Just as some people cannot enjoy music, others are bewildered by ``abstract'' painting. Very sad; London has been hosting two of the best exhibitions of non-representational painting for ages recently - the Howard Hodgkin at the Hayward, which is just closing, and Gillian Ayres at the Royal Academy (whose main show is the revelatory, unmissable "Late Braque").

Hodgkin has, I suppose, made it into superstar status: his work is not really abstract, but high-colour representations of memory and mood. When I went, with a seven-year-old and a two-year-old, there were long, good- humoured queues waiting to get in. People in art galleries tend to behave with unusual benign gentleness, like people in Kew Gardens. I don't know why.

Both children enjoyed the bigness and brightness of the pictures and the elder had no difficulty at all in understanding that they were paintings of mood and emotion, not simply views, rooms or people. He has a big Hodgkin poster in his room now: to see such paintings as ``difficult'' requires a great deal of carefully cultivated adult art blindness.

What, on the other hand, is one supposed to say about ``London's Monets'', which opens next month at the National Gallery?
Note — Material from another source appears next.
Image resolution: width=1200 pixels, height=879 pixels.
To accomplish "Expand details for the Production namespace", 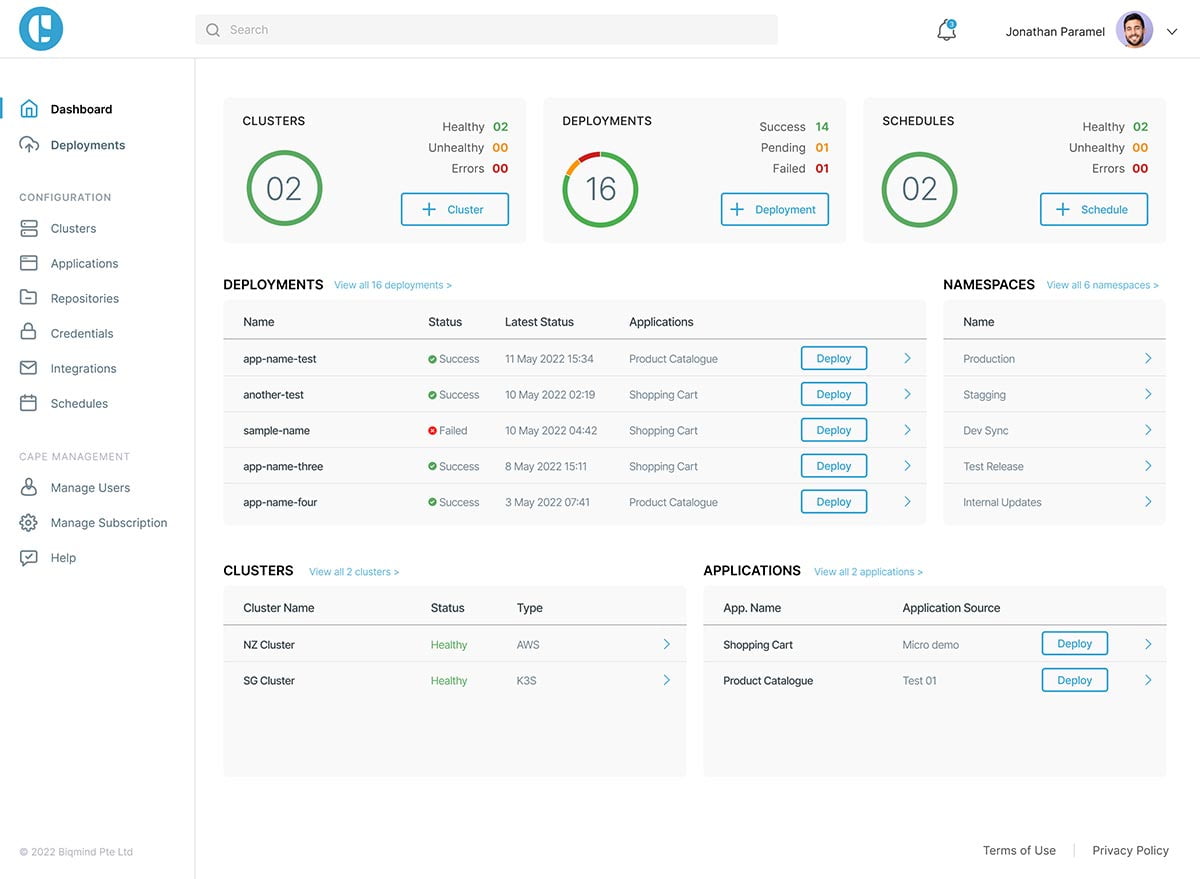I will coord(1149,358).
The NG is an exciting, well-run institution, but trying to enjoy Monet is like trying to consume an entire pound-box of Belgian chocolates at a single sitting - he is just so stickily, gushingly, revoltingly omnipresent. Once great, he's now just Claud Money. There is only one way to save him for posterity now, though it may seem a touch Stalinist.

It is for some commission or other to be given authority to gather up all the world's Monets - every one - and bury them in a sealed underground bunker. Every Monet monograph, collection, poster, tea-towel, card and scarf would then be burned. Slowly, decade by decade, the memory would fade into blankness. Monet would become as well-known as the lost painters of Greece and Rome. Then, around 2097, suddenly the bunker would be reopened. It would be like unwrapping paradise.
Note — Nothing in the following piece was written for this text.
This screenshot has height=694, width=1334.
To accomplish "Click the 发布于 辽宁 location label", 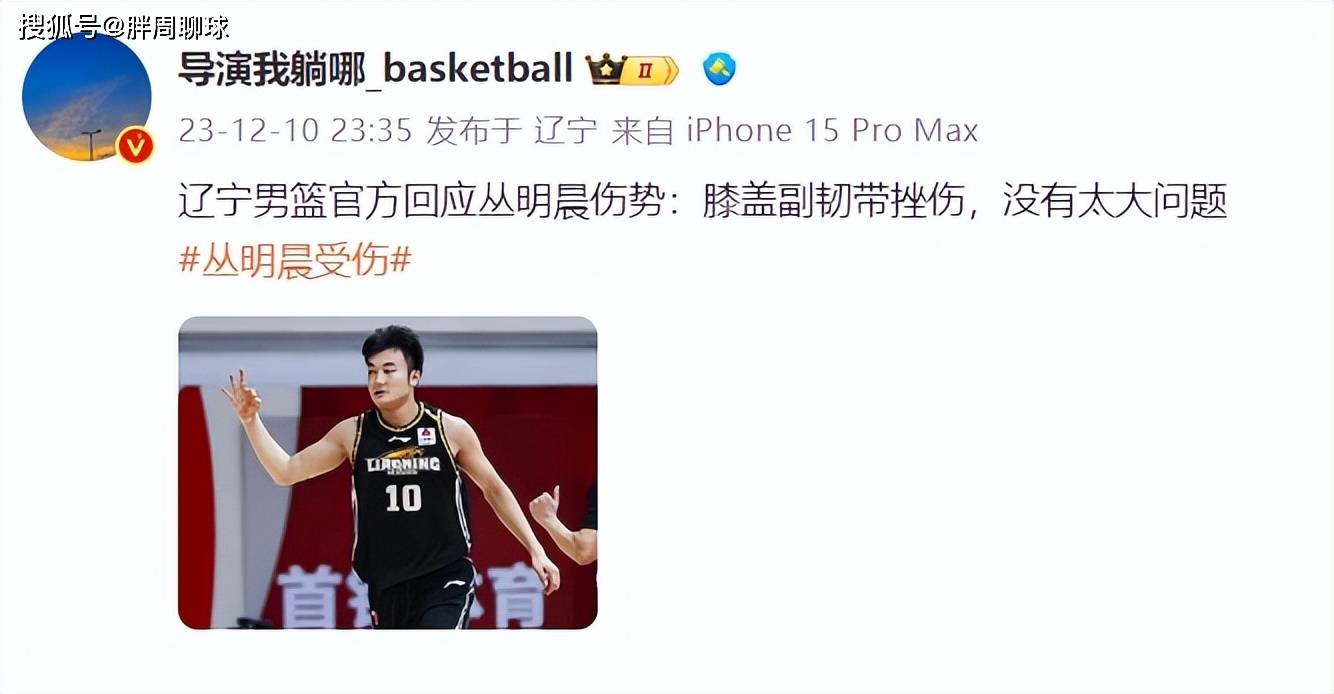I will (x=511, y=130).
Journalists generally and editors certainly, are supposed to know what they think - to stride through the week without second thoughts or agonising. But as to whether the Mail was right to name the five Lawrence case youths as murderers, I lost sleep, or at any rate spent sleeplessness, agonising about my own hostility last week. Now the Bridgewater case - like the two big Irish mistrials of recent times - reminds us of the danger of leaping to judgement in a mood of boiling public rage. It is one of life's dreary, grown-up truths that justice and anger mix badly.